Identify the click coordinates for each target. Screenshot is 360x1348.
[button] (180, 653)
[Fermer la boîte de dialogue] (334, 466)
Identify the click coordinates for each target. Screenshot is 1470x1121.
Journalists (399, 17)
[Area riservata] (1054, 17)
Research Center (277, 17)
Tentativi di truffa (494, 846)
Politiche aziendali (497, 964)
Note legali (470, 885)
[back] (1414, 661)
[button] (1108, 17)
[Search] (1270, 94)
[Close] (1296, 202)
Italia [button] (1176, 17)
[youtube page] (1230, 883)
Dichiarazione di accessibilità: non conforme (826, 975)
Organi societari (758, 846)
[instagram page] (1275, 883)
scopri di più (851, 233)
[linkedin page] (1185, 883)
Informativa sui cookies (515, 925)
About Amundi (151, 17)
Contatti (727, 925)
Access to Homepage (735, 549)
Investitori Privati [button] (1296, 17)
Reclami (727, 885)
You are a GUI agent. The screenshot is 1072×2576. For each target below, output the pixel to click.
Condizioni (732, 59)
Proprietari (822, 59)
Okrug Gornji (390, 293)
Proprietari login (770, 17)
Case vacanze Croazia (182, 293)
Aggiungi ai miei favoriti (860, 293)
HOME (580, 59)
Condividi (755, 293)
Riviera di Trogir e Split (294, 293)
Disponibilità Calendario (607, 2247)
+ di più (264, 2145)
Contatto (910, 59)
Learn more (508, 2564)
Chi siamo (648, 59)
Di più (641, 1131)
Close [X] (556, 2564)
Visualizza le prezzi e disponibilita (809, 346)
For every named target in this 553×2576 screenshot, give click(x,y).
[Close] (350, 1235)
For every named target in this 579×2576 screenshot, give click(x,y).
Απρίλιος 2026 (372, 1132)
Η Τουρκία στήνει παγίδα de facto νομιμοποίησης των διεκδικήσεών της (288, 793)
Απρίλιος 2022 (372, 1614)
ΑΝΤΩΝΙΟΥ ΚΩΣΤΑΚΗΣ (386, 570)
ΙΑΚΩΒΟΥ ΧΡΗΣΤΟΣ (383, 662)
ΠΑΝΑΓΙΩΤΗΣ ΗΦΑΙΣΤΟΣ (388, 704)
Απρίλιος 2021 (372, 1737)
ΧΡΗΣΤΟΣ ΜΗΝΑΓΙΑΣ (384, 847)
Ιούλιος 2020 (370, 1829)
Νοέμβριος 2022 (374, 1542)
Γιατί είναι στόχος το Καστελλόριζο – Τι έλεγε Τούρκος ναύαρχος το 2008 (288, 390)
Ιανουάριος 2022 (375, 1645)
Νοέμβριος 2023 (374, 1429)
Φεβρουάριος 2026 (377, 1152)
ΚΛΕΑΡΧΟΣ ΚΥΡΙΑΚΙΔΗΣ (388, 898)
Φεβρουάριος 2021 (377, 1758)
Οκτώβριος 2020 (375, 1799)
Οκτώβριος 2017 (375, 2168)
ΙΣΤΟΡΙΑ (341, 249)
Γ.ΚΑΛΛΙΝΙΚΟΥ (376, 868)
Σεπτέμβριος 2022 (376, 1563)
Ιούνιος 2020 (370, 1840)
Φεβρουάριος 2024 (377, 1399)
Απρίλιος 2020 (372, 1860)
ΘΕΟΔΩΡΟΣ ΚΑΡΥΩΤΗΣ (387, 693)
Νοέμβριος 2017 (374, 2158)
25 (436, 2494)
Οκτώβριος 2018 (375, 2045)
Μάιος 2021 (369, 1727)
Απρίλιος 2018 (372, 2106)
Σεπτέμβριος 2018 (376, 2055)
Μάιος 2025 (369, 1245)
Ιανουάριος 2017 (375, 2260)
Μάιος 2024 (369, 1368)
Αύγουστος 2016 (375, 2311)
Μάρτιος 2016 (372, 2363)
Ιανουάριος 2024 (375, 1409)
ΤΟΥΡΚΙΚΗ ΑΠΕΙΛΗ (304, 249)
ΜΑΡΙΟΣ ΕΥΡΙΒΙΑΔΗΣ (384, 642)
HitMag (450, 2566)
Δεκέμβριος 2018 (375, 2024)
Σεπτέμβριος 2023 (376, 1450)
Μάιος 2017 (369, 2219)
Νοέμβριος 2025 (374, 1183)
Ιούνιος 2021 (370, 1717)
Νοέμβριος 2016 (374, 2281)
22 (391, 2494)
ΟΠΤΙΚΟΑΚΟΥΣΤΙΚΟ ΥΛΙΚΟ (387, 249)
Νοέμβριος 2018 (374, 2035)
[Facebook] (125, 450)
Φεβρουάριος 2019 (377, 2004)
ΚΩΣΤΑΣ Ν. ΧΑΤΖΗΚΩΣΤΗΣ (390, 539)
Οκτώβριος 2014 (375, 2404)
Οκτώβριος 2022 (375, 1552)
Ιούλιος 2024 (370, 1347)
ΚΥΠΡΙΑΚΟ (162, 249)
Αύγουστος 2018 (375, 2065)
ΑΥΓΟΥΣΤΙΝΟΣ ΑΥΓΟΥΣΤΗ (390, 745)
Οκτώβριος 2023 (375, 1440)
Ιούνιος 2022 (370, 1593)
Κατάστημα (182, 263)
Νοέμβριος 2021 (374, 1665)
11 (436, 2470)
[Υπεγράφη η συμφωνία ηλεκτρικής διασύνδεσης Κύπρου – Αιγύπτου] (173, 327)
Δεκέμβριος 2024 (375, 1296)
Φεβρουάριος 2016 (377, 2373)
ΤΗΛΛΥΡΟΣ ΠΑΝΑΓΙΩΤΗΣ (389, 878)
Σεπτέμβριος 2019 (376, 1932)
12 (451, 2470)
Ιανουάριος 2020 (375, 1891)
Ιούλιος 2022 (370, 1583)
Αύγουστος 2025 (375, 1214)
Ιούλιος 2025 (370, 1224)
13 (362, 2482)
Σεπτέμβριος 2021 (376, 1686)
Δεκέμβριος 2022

== == ==

# What to do
Give back exactly the lines of the listing above that run from the line with "Okrug Gornji (390, 293)" to the line with "Chi siamo (648, 59)", inclusive.

# Solution
Okrug Gornji (390, 293)
Proprietari login (770, 17)
Case vacanze Croazia (182, 293)
Aggiungi ai miei favoriti (860, 293)
HOME (580, 59)
Condividi (755, 293)
Riviera di Trogir e Split (294, 293)
Disponibilità Calendario (607, 2247)
+ di più (264, 2145)
Contatto (910, 59)
Learn more (508, 2564)
Chi siamo (648, 59)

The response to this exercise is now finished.